### Exercise requirements
Transcribe the records in full, keeping every character as it is.

Records from a data collection
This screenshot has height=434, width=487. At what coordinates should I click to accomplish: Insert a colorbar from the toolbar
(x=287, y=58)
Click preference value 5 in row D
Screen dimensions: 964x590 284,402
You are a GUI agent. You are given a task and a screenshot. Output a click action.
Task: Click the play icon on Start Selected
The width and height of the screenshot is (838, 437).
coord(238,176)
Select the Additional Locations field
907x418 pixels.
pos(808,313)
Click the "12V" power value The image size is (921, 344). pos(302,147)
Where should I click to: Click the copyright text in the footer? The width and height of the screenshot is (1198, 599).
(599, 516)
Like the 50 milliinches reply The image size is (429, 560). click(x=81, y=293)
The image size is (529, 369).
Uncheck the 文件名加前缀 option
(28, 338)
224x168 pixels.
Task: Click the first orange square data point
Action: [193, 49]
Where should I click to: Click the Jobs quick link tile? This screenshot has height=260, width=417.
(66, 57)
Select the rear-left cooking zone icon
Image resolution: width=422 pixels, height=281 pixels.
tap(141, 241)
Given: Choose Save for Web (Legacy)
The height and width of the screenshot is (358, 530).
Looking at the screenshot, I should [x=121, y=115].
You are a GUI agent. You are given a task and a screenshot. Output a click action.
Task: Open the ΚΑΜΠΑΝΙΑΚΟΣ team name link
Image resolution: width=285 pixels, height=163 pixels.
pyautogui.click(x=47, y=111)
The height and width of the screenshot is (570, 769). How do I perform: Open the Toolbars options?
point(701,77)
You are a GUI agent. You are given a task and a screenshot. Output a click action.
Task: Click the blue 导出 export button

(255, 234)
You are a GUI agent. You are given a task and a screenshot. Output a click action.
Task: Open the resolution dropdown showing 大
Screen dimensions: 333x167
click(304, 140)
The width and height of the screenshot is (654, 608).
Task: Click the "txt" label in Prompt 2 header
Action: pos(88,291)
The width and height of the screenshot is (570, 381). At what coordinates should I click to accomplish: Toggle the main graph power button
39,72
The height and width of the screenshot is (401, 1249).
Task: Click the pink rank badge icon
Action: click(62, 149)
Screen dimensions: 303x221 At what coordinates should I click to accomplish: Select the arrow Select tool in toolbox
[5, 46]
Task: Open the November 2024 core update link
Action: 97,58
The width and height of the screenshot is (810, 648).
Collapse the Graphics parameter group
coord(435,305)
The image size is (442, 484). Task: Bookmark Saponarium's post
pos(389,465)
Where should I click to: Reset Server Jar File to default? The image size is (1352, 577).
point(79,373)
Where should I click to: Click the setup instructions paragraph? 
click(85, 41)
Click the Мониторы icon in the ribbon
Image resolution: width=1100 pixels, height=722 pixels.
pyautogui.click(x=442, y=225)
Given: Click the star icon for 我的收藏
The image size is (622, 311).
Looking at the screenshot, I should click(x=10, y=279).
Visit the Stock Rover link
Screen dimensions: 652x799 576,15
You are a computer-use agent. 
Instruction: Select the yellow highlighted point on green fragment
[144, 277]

### Expected answer
This screenshot has height=434, width=487. At what coordinates should I click to accomplish: Insert a colorbar from the toolbar
(x=287, y=58)
Click preference value 5 in row D
Screen dimensions: 964x590 284,402
You are a GUI agent. You are given a task and a screenshot. Output a click action.
Task: Click the play icon on Start Selected
The width and height of the screenshot is (838, 437).
coord(238,176)
Select the Additional Locations field
907x418 pixels.
pos(808,313)
Click the "12V" power value The image size is (921, 344). pos(302,147)
Where should I click to: Click the copyright text in the footer? The width and height of the screenshot is (1198, 599).
(599, 516)
Like the 50 milliinches reply The image size is (429, 560). click(x=81, y=293)
The image size is (529, 369).
Uncheck the 文件名加前缀 option
(28, 338)
224x168 pixels.
Task: Click the first orange square data point
Action: [193, 49]
Where should I click to: Click the Jobs quick link tile? This screenshot has height=260, width=417.
(66, 57)
Select the rear-left cooking zone icon
Image resolution: width=422 pixels, height=281 pixels.
tap(141, 241)
Given: Choose Save for Web (Legacy)
The height and width of the screenshot is (358, 530).
Looking at the screenshot, I should [x=121, y=115].
You are a GUI agent. You are given a task and a screenshot. Output a click action.
Task: Open the ΚΑΜΠΑΝΙΑΚΟΣ team name link
Image resolution: width=285 pixels, height=163 pixels.
pyautogui.click(x=47, y=111)
The height and width of the screenshot is (570, 769). How do I perform: Open the Toolbars options?
point(701,77)
You are a GUI agent. You are given a task and a screenshot. Output a click action.
Task: Click the blue 导出 export button

(255, 234)
You are a GUI agent. You are given a task and a screenshot. Output a click action.
Task: Open the resolution dropdown showing 大
Screen dimensions: 333x167
click(304, 140)
The width and height of the screenshot is (654, 608).
Task: Click the "txt" label in Prompt 2 header
Action: pos(88,291)
The width and height of the screenshot is (570, 381). At what coordinates should I click to accomplish: Toggle the main graph power button
39,72
The height and width of the screenshot is (401, 1249).
Task: Click the pink rank badge icon
Action: click(62, 149)
Screen dimensions: 303x221 At what coordinates should I click to accomplish: Select the arrow Select tool in toolbox
[5, 46]
Task: Open the November 2024 core update link
Action: 97,58
The width and height of the screenshot is (810, 648).
Collapse the Graphics parameter group
coord(435,305)
The image size is (442, 484). Task: Bookmark Saponarium's post
pos(389,465)
Where should I click to: Reset Server Jar File to default? The image size is (1352, 577).
point(79,373)
Where should I click to: Click the setup instructions paragraph? 
click(85, 41)
Click the Мониторы icon in the ribbon
Image resolution: width=1100 pixels, height=722 pixels.
pyautogui.click(x=442, y=225)
Given: Click the star icon for 我的收藏
The image size is (622, 311).
Looking at the screenshot, I should click(x=10, y=279).
Visit the Stock Rover link
Screen dimensions: 652x799 576,15
You are a computer-use agent. 
Instruction: Select the yellow highlighted point on green fragment
[144, 277]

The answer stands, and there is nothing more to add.